Geophysical confirmation of low-angle normal slip on the historically active Dixie Valley fault, Nevada

The December 16, 1954, Dixie Valley earthquake (M-s=6.8) followed the nearby Fairview Peak earthquake (M-s=7.2) by 4 min, 20 s. Waveforms from the Fairview Peak event contaminate those from the Dixie Valley event, making accurate fault plane solutions impossible. A recent geologic study of surface rupture characteristics in southern Dixie Valley suggests that the Dixie Valley fault is low angle (<30<degrees>) along a significant portion of the 1954 rupture. To extend these observations into the subsurface, we conducted a seismic reflection and gravity experiment.
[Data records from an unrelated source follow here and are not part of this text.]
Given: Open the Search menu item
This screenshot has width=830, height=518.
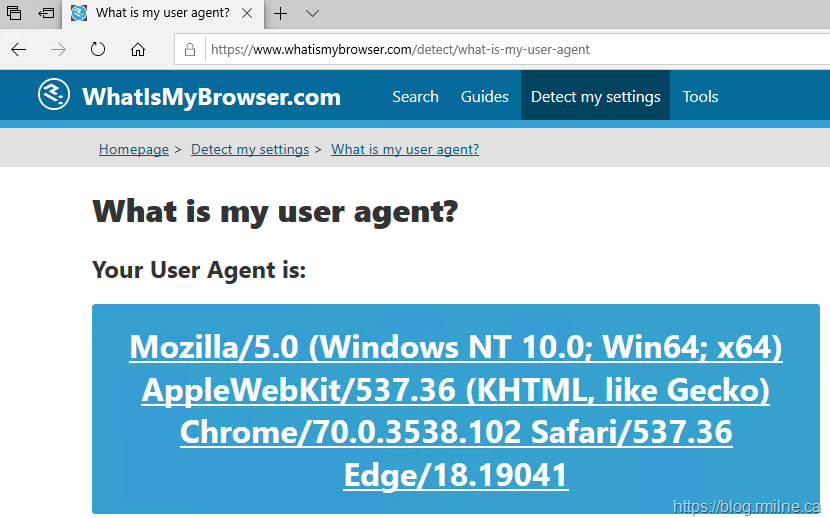Looking at the screenshot, I should coord(415,97).
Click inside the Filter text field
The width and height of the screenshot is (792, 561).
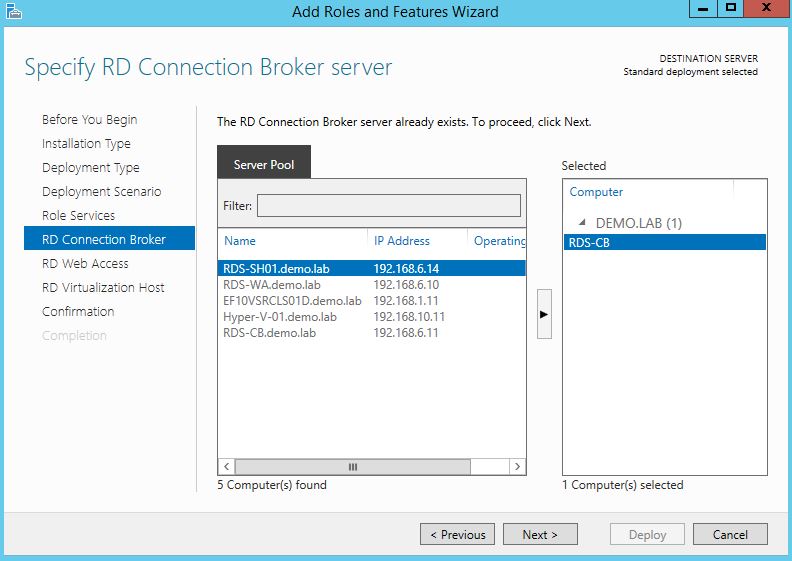[x=389, y=205]
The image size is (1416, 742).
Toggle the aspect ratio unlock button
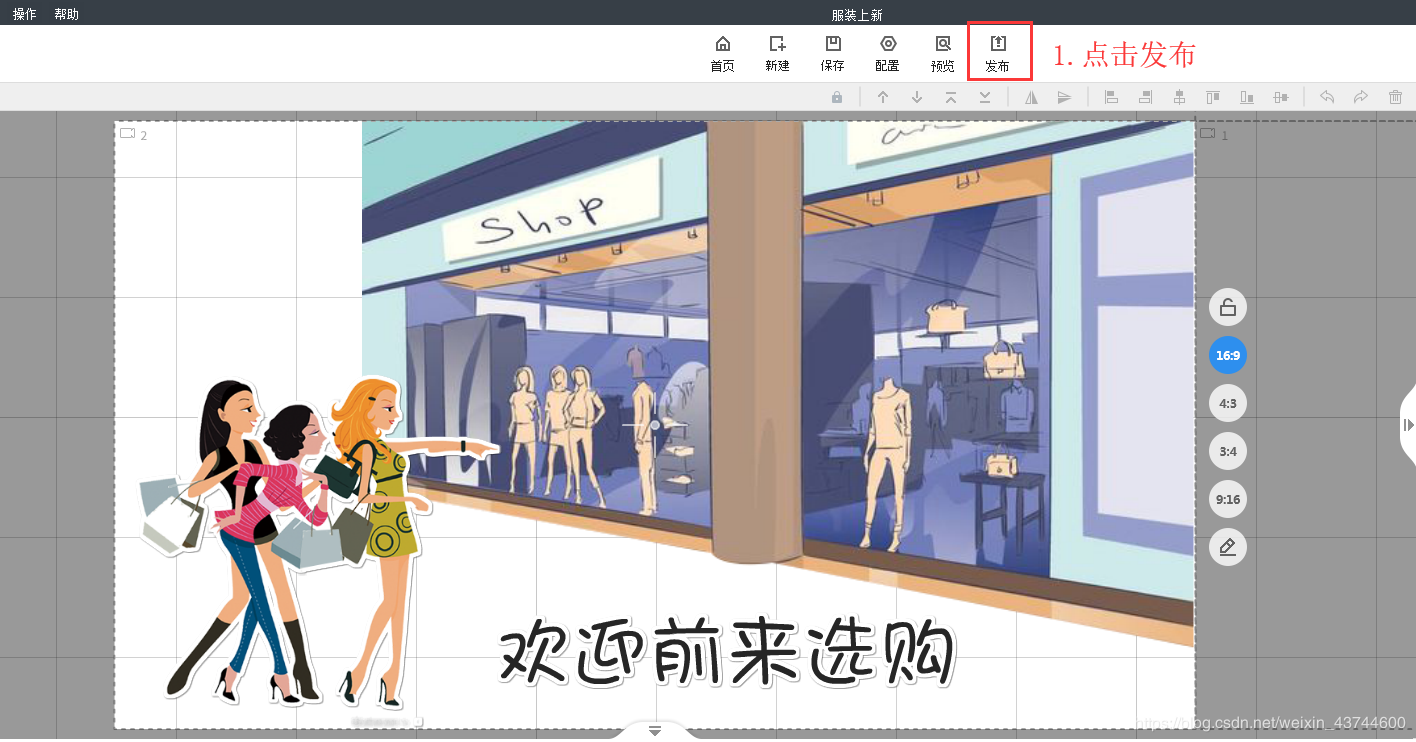click(1227, 307)
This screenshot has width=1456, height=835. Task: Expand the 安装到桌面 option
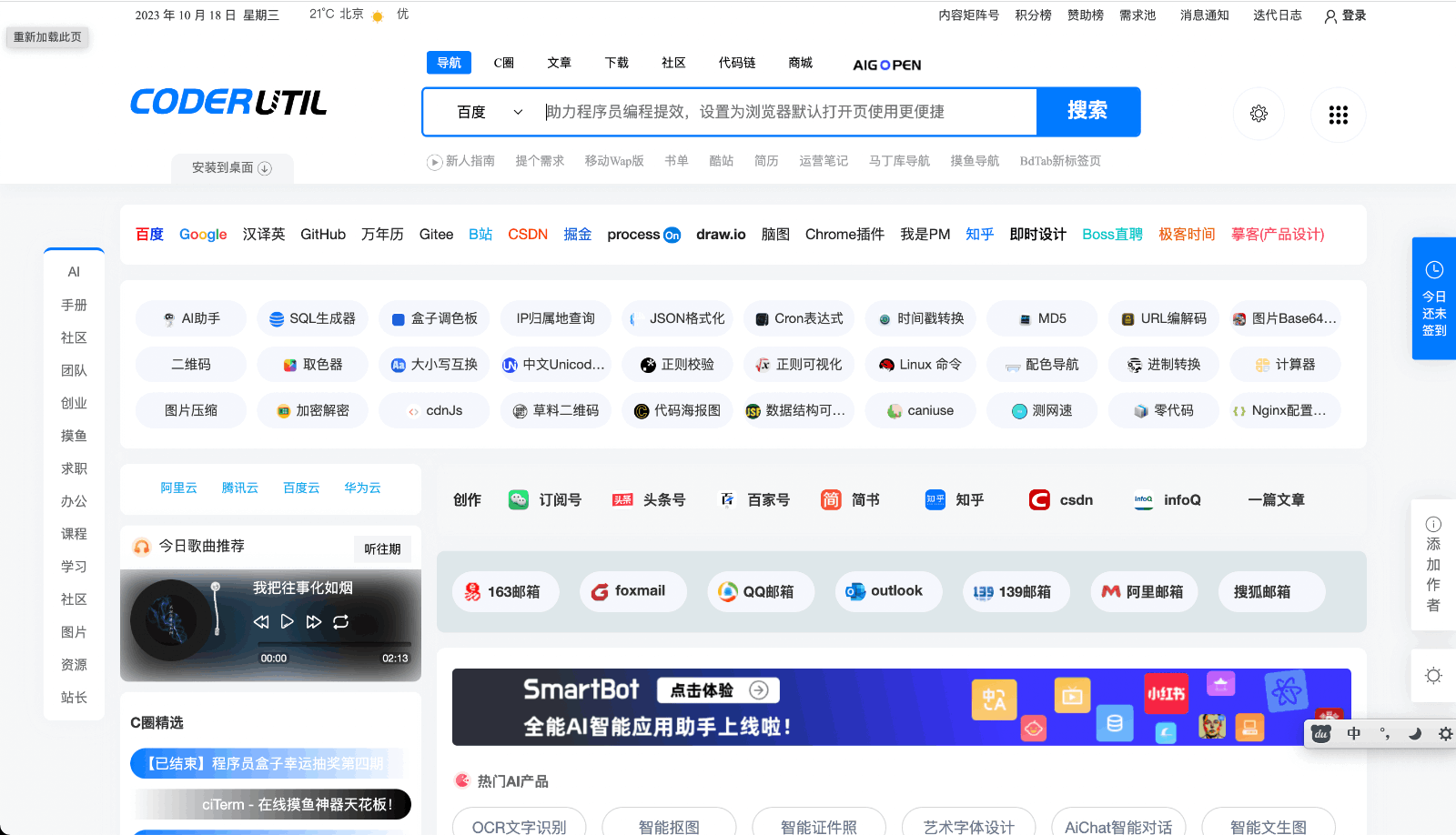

Our results show that a portion of the Dixie Valley ruptures occurred along a fault dipping 25 degrees to 30 degrees. As such, the Dixie Valley event may represent the first large, low-angle normal earthquake on land recorded historically. Our high-resolution seismic reflection profile images the rupture plane from 5 to 50 m depth. Medium-resolution reflections, as well as refraction velocities, show a smoothly dipping fault plane from 50 to 500 m depth. Stratigraphic truncations and rollovers in the hanging wall show a slightly listric fault to 2 km depth. Gravity profiles conservatively constrain maximum basin depth and define overall geometry. Extension along the low-angle section may have occurred in two phases during the Cenozoic. Current fault motion postdates a 13 to 15 Ma basalt, imaged in the hanging wall, and inherits from a fault formed during an earlier extensional pulse, concentrated at 24.2 to 24.4 Ma. The earlier extension suggests extraordinary slip rates as high as 18 mm/yr, resulting in the formation of the low-angle fault break. Sections of the Dixie Valley fault where there is no evidence for current low-angle slip correlate well with areas where no pre-15 Ma slip has been documented.